** Opening The data block **
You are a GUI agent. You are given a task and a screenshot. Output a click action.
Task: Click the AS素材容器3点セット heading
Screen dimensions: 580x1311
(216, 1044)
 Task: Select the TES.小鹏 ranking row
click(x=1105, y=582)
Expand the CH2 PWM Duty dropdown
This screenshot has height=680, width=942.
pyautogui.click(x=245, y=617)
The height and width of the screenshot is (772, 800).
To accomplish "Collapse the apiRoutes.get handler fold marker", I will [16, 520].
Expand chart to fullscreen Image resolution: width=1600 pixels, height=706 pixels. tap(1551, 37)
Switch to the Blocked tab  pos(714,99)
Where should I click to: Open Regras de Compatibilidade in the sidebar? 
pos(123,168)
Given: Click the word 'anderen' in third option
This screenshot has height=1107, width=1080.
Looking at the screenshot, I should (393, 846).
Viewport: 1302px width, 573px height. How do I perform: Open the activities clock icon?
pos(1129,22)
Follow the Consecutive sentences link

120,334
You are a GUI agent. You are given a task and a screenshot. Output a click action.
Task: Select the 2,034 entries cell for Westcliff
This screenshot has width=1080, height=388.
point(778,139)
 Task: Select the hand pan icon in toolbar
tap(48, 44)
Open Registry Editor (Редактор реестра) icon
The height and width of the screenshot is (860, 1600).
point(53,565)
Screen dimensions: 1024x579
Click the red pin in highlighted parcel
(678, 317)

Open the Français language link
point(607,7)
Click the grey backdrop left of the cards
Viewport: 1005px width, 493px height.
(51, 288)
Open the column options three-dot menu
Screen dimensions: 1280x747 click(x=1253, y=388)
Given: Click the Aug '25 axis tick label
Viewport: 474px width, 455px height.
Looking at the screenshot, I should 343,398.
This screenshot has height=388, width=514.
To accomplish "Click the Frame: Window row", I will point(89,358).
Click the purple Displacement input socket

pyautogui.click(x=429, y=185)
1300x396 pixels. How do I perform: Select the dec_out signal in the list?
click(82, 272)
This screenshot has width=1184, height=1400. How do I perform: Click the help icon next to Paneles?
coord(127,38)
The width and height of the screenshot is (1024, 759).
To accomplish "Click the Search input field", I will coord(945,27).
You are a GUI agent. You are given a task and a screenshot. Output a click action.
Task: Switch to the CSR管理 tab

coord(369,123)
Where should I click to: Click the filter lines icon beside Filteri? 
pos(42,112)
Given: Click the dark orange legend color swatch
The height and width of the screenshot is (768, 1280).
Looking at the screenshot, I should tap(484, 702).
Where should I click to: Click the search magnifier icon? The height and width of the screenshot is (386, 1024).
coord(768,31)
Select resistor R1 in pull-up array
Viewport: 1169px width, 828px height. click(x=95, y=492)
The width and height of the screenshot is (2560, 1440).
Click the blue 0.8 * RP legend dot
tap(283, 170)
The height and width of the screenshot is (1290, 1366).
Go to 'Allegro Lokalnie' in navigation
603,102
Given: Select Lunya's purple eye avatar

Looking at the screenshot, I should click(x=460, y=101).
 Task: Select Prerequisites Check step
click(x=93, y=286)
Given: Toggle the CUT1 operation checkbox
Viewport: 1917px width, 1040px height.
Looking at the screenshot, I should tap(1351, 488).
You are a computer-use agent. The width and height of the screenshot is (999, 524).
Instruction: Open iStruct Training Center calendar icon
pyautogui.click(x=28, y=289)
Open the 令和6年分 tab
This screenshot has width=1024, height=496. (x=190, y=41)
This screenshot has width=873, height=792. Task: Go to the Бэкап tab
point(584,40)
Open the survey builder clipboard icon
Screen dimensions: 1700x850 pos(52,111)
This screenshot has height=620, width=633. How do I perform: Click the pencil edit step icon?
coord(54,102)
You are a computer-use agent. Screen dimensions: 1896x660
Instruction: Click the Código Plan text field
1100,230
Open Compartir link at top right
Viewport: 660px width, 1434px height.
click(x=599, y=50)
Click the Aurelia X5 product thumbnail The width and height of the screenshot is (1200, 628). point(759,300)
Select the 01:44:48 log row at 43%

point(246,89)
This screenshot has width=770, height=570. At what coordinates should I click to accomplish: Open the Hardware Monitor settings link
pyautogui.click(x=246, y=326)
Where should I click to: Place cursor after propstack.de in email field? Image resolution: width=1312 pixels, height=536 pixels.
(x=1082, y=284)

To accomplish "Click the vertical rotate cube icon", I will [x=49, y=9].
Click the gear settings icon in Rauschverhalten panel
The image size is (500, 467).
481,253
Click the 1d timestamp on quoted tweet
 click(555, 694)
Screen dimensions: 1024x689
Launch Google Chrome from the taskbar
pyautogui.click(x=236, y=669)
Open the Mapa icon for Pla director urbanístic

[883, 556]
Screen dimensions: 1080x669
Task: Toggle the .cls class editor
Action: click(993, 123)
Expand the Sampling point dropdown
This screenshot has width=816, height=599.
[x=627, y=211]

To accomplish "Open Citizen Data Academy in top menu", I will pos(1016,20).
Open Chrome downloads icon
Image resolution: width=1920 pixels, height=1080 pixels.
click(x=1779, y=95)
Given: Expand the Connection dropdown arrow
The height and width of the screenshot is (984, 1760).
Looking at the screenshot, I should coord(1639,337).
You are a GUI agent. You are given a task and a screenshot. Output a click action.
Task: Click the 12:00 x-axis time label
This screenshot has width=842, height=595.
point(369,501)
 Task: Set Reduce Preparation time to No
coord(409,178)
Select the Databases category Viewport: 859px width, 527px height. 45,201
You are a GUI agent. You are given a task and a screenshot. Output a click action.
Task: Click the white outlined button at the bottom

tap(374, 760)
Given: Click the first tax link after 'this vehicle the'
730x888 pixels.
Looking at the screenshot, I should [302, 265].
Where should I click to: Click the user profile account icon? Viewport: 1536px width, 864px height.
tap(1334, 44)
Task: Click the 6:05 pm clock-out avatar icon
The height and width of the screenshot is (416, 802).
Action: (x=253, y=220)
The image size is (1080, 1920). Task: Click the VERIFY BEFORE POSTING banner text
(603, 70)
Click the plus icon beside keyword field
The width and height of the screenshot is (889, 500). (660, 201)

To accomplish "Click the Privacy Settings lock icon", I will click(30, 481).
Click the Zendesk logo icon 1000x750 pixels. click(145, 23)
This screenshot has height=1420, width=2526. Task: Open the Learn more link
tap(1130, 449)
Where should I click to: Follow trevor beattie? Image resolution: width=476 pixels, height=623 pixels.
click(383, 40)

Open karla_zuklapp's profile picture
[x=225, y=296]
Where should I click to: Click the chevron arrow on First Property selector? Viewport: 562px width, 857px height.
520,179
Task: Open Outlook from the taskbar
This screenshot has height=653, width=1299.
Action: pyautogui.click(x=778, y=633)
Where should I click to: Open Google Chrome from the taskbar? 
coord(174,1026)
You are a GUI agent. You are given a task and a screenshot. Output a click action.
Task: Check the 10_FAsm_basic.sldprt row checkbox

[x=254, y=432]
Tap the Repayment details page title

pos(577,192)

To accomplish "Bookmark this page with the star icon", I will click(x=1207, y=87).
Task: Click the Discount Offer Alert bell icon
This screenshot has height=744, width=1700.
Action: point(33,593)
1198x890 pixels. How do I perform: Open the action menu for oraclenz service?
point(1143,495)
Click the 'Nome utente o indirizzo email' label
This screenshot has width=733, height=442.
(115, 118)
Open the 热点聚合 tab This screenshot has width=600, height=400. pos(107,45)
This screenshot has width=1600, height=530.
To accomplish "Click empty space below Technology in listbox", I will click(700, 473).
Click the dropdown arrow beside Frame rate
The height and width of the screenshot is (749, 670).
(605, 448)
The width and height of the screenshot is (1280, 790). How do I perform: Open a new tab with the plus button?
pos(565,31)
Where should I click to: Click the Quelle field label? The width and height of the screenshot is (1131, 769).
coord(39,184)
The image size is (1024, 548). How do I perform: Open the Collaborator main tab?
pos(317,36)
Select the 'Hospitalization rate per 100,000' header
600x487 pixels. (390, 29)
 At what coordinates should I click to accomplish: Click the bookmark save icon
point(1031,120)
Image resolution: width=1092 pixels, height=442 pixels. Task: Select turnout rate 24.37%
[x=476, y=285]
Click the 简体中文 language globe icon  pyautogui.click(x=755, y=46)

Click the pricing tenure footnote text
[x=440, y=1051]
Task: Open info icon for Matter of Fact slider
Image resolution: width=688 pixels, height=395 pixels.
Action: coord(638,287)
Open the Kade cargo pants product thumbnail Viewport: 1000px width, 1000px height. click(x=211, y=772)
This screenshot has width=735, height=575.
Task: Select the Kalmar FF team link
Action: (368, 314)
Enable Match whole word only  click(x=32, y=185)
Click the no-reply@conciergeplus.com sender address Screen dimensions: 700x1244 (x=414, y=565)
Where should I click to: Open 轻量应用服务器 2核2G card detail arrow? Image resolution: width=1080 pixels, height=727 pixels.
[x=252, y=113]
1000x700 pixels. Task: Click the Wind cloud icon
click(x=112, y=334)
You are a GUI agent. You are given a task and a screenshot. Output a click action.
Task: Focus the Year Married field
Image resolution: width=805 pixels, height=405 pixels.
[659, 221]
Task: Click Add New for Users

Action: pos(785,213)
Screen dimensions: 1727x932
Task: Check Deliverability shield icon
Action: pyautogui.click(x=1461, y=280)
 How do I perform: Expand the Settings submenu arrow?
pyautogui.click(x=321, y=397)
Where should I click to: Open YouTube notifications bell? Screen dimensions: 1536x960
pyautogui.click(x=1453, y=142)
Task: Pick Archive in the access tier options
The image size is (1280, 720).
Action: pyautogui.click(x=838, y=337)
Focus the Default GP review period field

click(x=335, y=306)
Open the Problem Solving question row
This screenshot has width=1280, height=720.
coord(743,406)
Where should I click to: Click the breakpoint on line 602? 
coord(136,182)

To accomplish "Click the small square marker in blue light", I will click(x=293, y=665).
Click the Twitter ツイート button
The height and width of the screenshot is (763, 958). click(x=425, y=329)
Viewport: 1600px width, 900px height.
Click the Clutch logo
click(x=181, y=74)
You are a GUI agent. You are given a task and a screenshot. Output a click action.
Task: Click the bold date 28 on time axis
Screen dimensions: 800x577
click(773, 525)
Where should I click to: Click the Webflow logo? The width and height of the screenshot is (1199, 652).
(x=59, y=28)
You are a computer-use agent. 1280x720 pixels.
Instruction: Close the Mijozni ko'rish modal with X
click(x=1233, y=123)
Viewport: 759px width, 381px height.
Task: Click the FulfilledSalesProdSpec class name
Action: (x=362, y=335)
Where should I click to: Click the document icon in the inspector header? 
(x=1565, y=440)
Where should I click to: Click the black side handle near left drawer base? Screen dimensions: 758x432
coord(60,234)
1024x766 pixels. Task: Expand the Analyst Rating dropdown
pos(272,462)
** Closing The data block **
> **What the task requires**
Restate the final lines of the listing above word for word, beginning at the line that contains "Task: Focus the Year Married field".

> **The answer**
Task: Focus the Year Married field
Image resolution: width=805 pixels, height=405 pixels.
[659, 221]
Task: Click Add New for Users

Action: pos(785,213)
Screen dimensions: 1727x932
Task: Check Deliverability shield icon
Action: pyautogui.click(x=1461, y=280)
 How do I perform: Expand the Settings submenu arrow?
pyautogui.click(x=321, y=397)
Where should I click to: Open YouTube notifications bell? Screen dimensions: 1536x960
pyautogui.click(x=1453, y=142)
Task: Pick Archive in the access tier options
The image size is (1280, 720).
Action: pyautogui.click(x=838, y=337)
Focus the Default GP review period field

click(x=335, y=306)
Open the Problem Solving question row
This screenshot has width=1280, height=720.
coord(743,406)
Where should I click to: Click the breakpoint on line 602? 
coord(136,182)

To accomplish "Click the small square marker in blue light", I will click(x=293, y=665).
Click the Twitter ツイート button
The height and width of the screenshot is (763, 958). click(x=425, y=329)
Viewport: 1600px width, 900px height.
Click the Clutch logo
click(x=181, y=74)
You are a GUI agent. You are given a task and a screenshot. Output a click action.
Task: Click the bold date 28 on time axis
Screen dimensions: 800x577
click(773, 525)
Where should I click to: Click the Webflow logo? The width and height of the screenshot is (1199, 652).
(x=59, y=28)
You are a computer-use agent. 1280x720 pixels.
Instruction: Close the Mijozni ko'rish modal with X
click(x=1233, y=123)
Viewport: 759px width, 381px height.
Task: Click the FulfilledSalesProdSpec class name
Action: (x=362, y=335)
Where should I click to: Click the document icon in the inspector header? 
(x=1565, y=440)
Where should I click to: Click the black side handle near left drawer base? Screen dimensions: 758x432
coord(60,234)
1024x766 pixels. Task: Expand the Analyst Rating dropdown
pos(272,462)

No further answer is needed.